Because for me, opening up means bonding. It means putting a part of myself into someone else’s hands, and the moment I do that, a silent fear of losing everything is born.

And so I remain in between: between the deep need to be understood and the fear of not being stable enough to be accepted without the other person pulling away.
It’s as if there is always a half-open door inside me: I want to open it completely, but at the same time
I keep my hand there, ready to close it at the first sign of danger.
And maybe this is exactly what I am working on in therapy right now: learning that opening up should not automatically mean losing someone or feeling weak.

I know I am not an easy person and I know I cannot live everything lightly, even if I would very much wish to.
I know that everything inside me carries a different weight, that I feel everything more intensely and more deeply, and that this sometimes makes me hard to understand. But I am learning that I don’t have to become “lighter” at all costs, I just need to stop feeling wrong for the way I feel.

I have been suppressing these feelings for three years, and I have to say I’ve become very good at it. But what happens when you can’t do it anymore, because you are falling in love?

When you start feeling safe enough to lower your defenses, everything you have kept locked away for years starts coming out all at once. And it’s not always orderly, not always neat, not always “right.”
And you find yourself there, between the desire to keep opening up and the fear of being too much, of being difficult, of being “too intense” for someone who may have never truly seen or lived that side of you.

But maybe this is exactly the point: it’s not that you become too much. It’s that you stop holding yourself back.
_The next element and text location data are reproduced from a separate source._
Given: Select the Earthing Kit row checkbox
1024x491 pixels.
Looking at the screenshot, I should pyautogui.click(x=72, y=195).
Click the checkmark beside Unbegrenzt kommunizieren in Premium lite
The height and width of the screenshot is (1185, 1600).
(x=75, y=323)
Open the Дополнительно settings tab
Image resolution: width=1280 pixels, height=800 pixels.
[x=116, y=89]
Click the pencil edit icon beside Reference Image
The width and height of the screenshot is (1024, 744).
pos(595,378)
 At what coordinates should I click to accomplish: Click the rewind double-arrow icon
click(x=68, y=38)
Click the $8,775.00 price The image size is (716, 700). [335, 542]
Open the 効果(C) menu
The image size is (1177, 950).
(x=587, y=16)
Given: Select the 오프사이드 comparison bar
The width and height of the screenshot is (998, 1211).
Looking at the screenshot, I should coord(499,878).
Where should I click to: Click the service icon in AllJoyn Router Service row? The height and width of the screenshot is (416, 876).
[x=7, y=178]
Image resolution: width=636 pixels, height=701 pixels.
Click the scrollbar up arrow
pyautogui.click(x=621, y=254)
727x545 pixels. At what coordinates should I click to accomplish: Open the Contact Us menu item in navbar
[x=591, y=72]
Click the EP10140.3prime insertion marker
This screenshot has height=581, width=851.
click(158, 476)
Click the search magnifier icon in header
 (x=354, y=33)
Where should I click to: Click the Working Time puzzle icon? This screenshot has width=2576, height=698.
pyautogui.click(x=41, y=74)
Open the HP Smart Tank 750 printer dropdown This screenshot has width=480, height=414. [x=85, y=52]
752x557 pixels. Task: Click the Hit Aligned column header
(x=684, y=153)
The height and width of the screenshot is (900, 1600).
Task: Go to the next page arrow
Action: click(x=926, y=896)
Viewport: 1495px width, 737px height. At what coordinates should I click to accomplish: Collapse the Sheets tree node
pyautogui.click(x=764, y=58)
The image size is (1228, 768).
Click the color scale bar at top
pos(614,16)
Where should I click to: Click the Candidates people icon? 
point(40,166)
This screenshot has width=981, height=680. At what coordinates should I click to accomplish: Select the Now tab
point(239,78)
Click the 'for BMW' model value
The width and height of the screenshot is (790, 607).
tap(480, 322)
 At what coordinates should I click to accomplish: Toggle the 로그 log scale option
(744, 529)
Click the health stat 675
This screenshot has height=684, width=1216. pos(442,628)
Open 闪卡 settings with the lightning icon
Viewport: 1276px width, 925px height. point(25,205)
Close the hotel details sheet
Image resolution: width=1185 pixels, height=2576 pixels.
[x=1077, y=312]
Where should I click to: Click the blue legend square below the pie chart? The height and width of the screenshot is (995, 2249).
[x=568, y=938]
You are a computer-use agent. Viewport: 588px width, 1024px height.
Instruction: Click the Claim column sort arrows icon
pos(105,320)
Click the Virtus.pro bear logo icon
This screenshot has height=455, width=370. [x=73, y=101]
And when you stop holding yourself back, everything you’ve kept inside for years doesn’t come out slowly. It all comes out at once. Without order, without filters, without the “right” way to say it.

And that scares me.

Because part of me would finally like to live like this, without holding everything back. But another part is always on alert, as if every strong emotion could be too much for the person in front of me, as if I might eventually exhaust someone just for being like this.

And so I find myself oscillating between two extremes: the desire to open up completely and the fear of being excessive exactly when I am most real.

And maybe the truth is that I’m not trying to become someone else. I’m just trying to find a way to stay inside all of this without feeling wrong.
I am learning that I don’t have to choose between feeling too much or feeling nothing at all.
I just need to learn to stay present while I feel, without running away, without shutting down, without apologizing for every emotion that comes.

And if this means being “too much” for someone, for me it is not… it’s just my way of experiencing life, and I no longer want to apologize neither to others nor to myself for being different: I just want to learn to accept it and live with it.
For the first time, I am not trying to shut myself off. I am trying to feel myself.

How many times have you thought you were “too much”?